By Janice Steinhagen - Staff Writer
Griswold - posted Tue., Jan. 24, 2012
Griswold junior Kendall McGrath (13) tries to squeeze past Taylor McLaughlin of Bacon Academy.
Griswold junior Kendall McGrath (13) tries to squeeze past Taylor McLaughlin of Bacon Academy.

Griswold High School girls’ basketball coach Kevin Babcock says that this year’s Wolverine team is “a work in progress.” With the departure of a half dozen graduating seniors last June, and several other players not returning from last season, Babcock is facing a serious rebuilding year.

“We’re low in numbers,” Babcock said. “We only have 13 [players] and of that 13, six are freshmen.” The team’s sole senior, Samantha Rentz, “is the only one that played a lot of varsity last year.”

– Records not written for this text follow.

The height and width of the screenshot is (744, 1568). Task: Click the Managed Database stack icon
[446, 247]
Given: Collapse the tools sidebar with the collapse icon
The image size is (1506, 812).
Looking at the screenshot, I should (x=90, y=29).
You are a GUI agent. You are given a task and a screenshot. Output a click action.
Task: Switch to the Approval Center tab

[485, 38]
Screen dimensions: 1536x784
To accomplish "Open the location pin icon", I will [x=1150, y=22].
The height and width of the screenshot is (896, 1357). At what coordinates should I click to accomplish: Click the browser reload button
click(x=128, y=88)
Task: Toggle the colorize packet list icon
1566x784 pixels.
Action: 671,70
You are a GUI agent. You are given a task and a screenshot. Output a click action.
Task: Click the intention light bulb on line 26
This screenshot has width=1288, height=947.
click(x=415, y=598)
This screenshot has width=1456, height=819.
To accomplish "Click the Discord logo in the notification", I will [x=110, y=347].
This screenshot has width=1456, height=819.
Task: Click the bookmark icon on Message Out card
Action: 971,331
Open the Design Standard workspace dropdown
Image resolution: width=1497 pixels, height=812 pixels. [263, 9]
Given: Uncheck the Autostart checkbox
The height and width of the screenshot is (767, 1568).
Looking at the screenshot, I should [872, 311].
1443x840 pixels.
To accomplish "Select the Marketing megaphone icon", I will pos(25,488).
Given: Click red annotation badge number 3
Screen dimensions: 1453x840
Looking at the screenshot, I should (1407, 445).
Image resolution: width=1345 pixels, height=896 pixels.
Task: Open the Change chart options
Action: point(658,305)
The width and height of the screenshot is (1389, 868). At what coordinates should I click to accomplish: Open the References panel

Add to that, a state of flux in the coaching spot. Babcock is the third varsity head coach for the Wolverine girls in as many years, taking the helm for the first time after eight years as the boys’ assistant coach. “We’re rebuilding. I’m hoping to stabilize the program. I’m planning on staying awhile,” he said.

To that end, he’s hammering away at skills: passing, screening, shooting and dribbling. “We spend an hour every practice on skills before we do anything with plays,” he said. “We’ve got to get better at it before we can get competitive.”

Backing up team captain Rentz with experience from playing junior varsity basketball are juniors Kendall McGrath and Paige Anisch. Sophomores on the team include Kristen Drobiak, Sydne Ondreika, Kaitlyn Niles and Nycole Sylvestre.

Babcock said that McGrath and Drobiak, both of whom compete in other Wolverine sports, in particular have stepped up to take leadership roles. “On the court, a lot of others contribute significantly,” he said. “What I preach to them is that we’re only as good as we are as a team, not as individuals.”

At press time, the team’s record for the season was 3-9, with eight games remaining in the regular season, and the Wolverine girls were eyeing this weekend’s contest against arch-rival Plainfield. “That’s always a big game,” said Babcock. When the two teams met earlier this season, Plainfield handed the Griswold girls a defeat by a 30-point margin, he said.

“Our goal is to win five more games and get into the [ECC] tournament,” said Babcock. “Our season is built on playing hard, having fun and getting better, and that puts importance on all the remaining games.”

Babcock, a Wisconsin native, moved to Connecticut with the Navy in 1977 and has lived in Griswold since 1981. Both his grown children attended Griswold schools; his son, Matthew, a 2002 grad, played Wolverine football and basketball. Babcock substitute-teaches at GHS one day a week, which he says “keeps me connected with the school and the kids.”